Em relação ao CTB, todavia, caberá unicamente saber se o Município possui regulamentação própria para o transporte por aplicativos – na sua inexistência, configurará infração de trânsito do artigo 231, inciso VIII. Todos os demais encargos apontados acima serão de responsabilidade de fiscalização do Município, por meio dos seus correspondentes fiscais, conforme sua organização administrativa (uma questão embaraçosa é que se cogitou limitar a atividade à circunscrição do Município que possua regulamentação permissiva, mas isto não ocorreu; por conseguinte, teremos dificuldades de análise quando um condutor realiza viagem entre cidades).

No Município de São Paulo, por exemplo, o transporte remunerado por meio de aplicativos já havia sido regulado em 2016, por meio do Decreto n. 56.981/16, o qual criou o Comitê Municipal de Uso do Viário – CMUV, constituído por diversos Secretários, com a missão de acompanhar, desenvolver e deliberar os parâmetros e políticas públicas nesta área, o que resultou, no final de 2017, na publicação da Resolução do CMUV n. 16/17, com a fixação de regras para o transporte por aplicativos, mais amplas do que as diretrizes da Lei n. 13.640/18 – informações detalhadas em http://www.prefeitura.sp.gov.br/cidade/secretarias/transportes/institucional/dtp/index.php?p=247767).

Por todo o exposto, é que nominei, já no título deste texto, como transporte remunerado ESPECIAL o “transporte remunerado privado individual de passageiros”, pois TODO transporte remunerado necessita ser realizado por condutor AUTORIZADO e com veículo REGISTRADO na categoria aluguel, MENOS O TRANSPORTE REALIZADO POR APLICATIVOS, que possui regras especiais, aqui detalhadas.

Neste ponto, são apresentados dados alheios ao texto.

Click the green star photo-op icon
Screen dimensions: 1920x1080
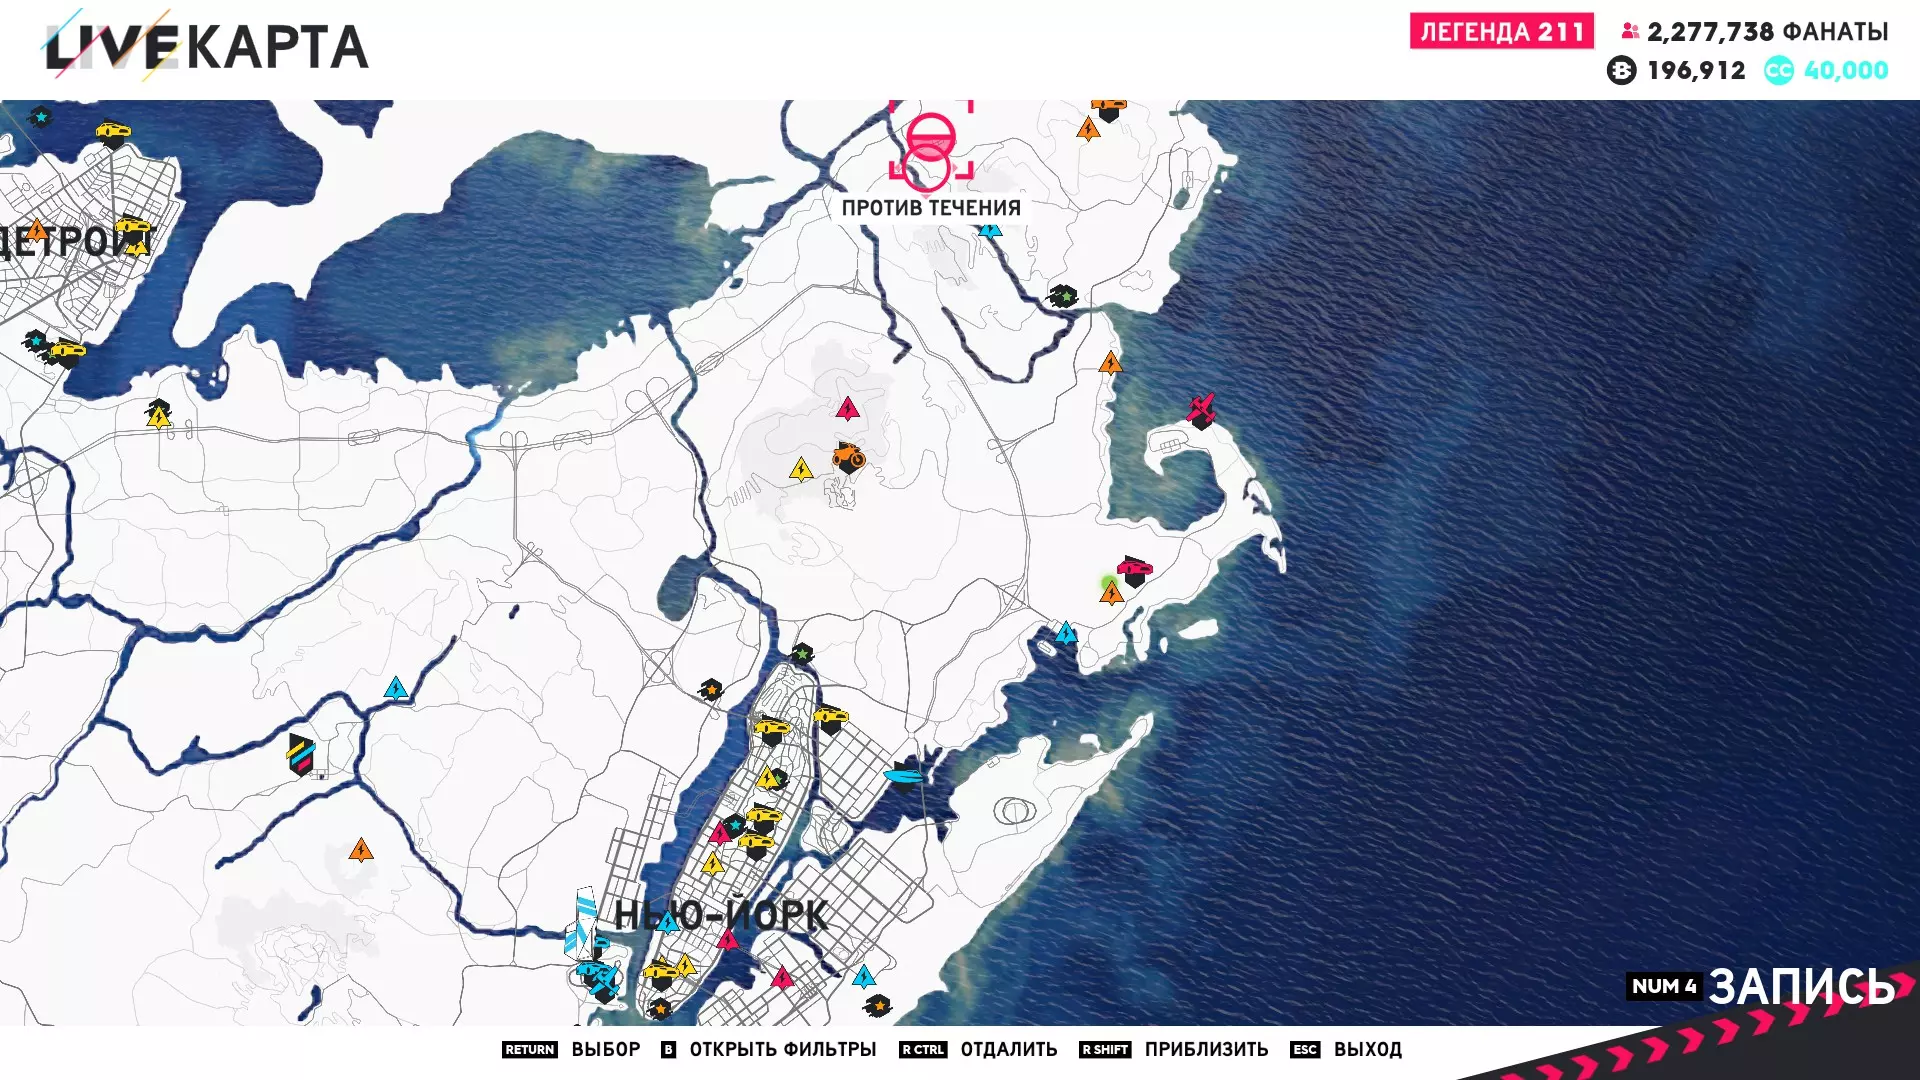[x=1064, y=296]
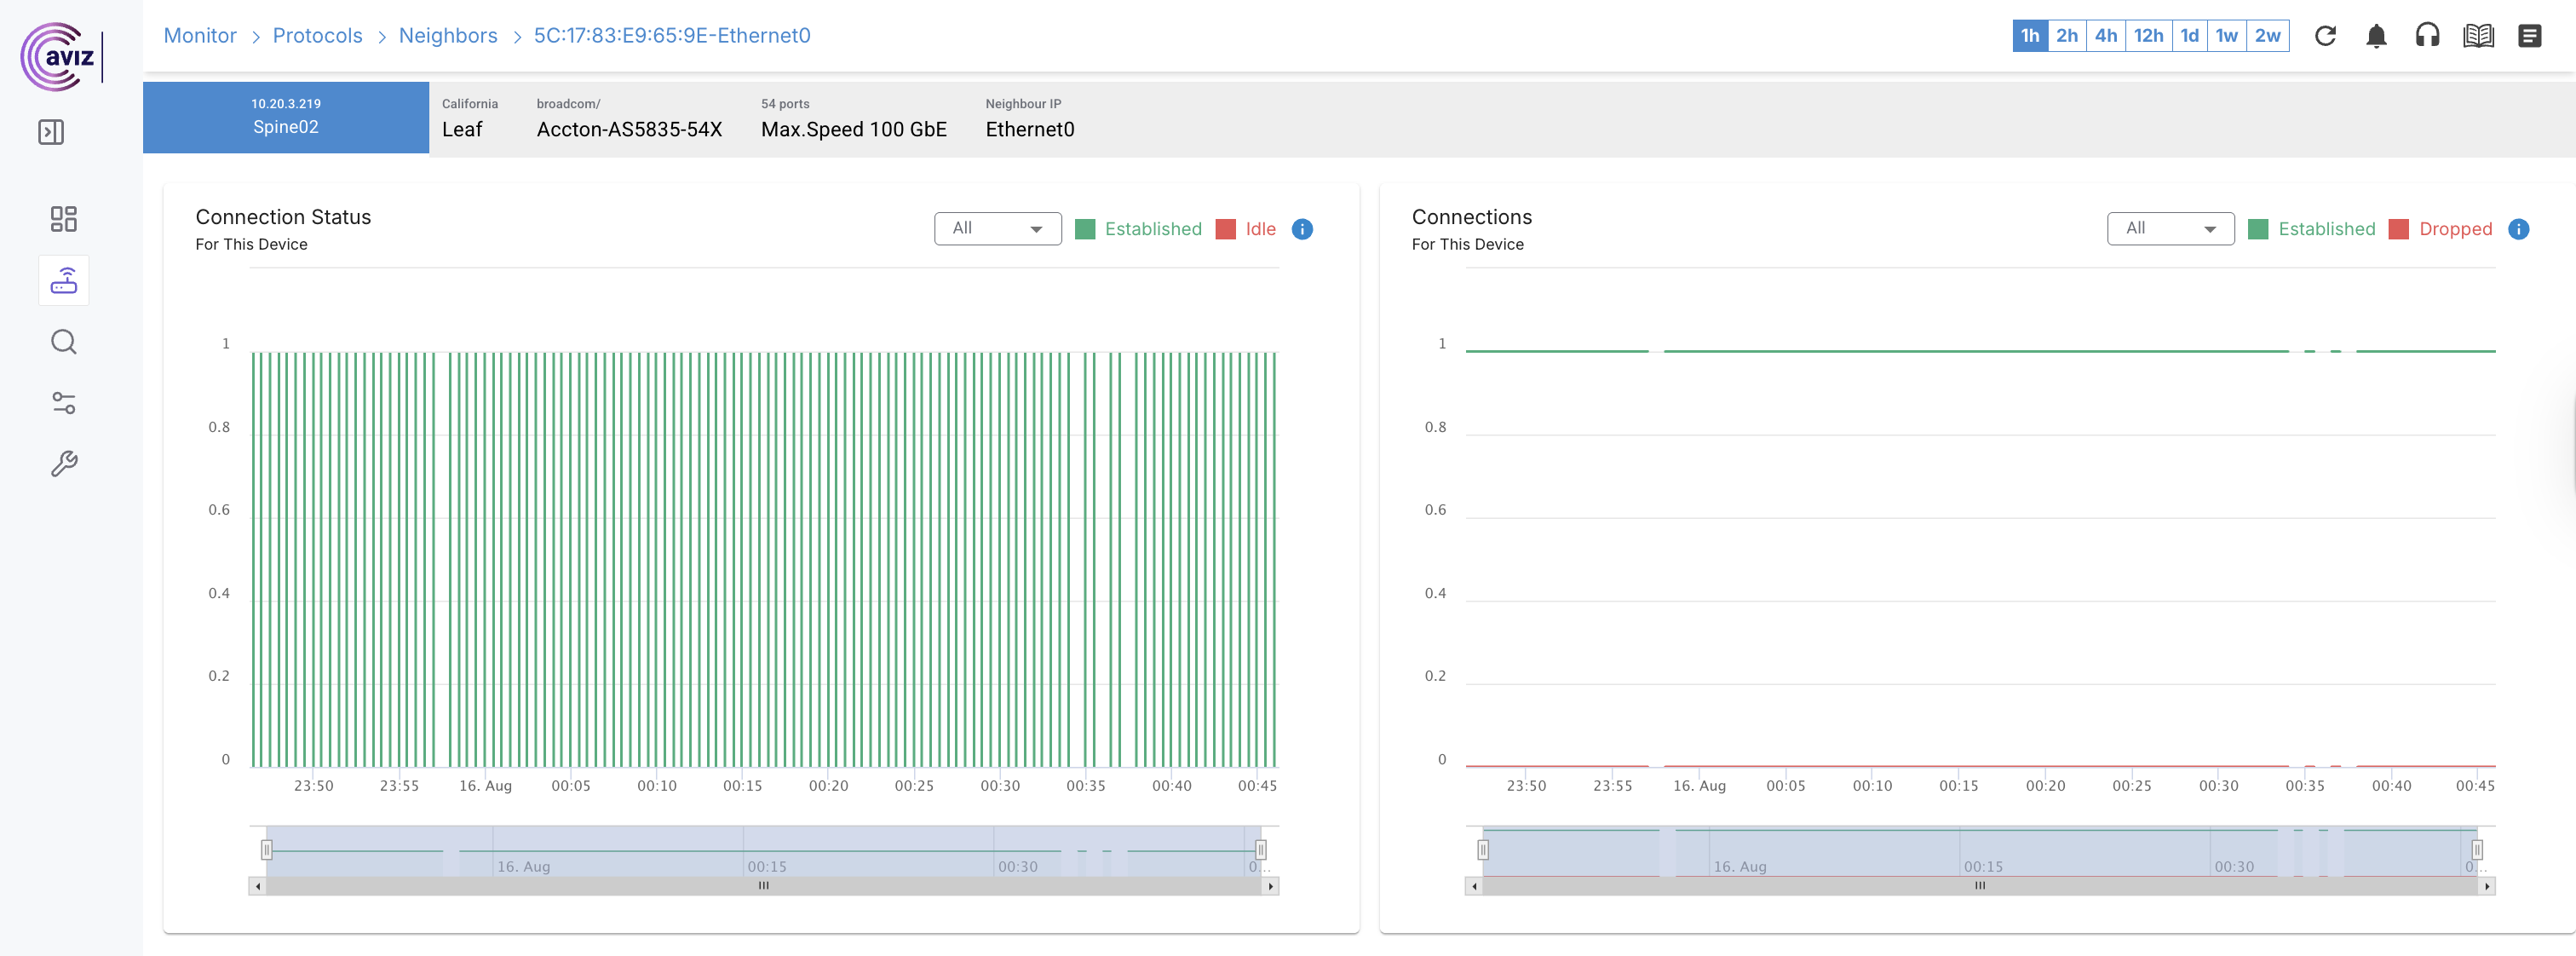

Finalmente, registre-se que este transporte remunerado especial não gozará de determinados tratamentos específicos da legislação de trânsito em vigor, voltados ao transporte de ALUGUEL, como vagas sinalizadas para estacionamento (artigo 2º, inciso I, da Resolução n. 302/08) e isenção do uso de dispositivos de transporte para crianças (artigo 1º, § 3º, da Resolução n. 277/08).

São Paulo, 15 de abril de 2018.

JULYVER MODESTO DE ARAUJO, Capitão da Polícia Militar de São Paulo, com atuação no policiamento de trânsito urbano desde 1996; Mestre em Ciências Policiais de Segurança e Ordem Pública pelo Centro de Altos Estudos de Segurança da PMESP; Mestre em Direito do Estado pela Pontifícia Universidade Católica - PUC/SP; Especialista em Direito Público pela Escola Superior do Ministério Público de SP; Coordenador de Cursos, Professor, Palestrante e Autor de livros e artigos sobre trânsito.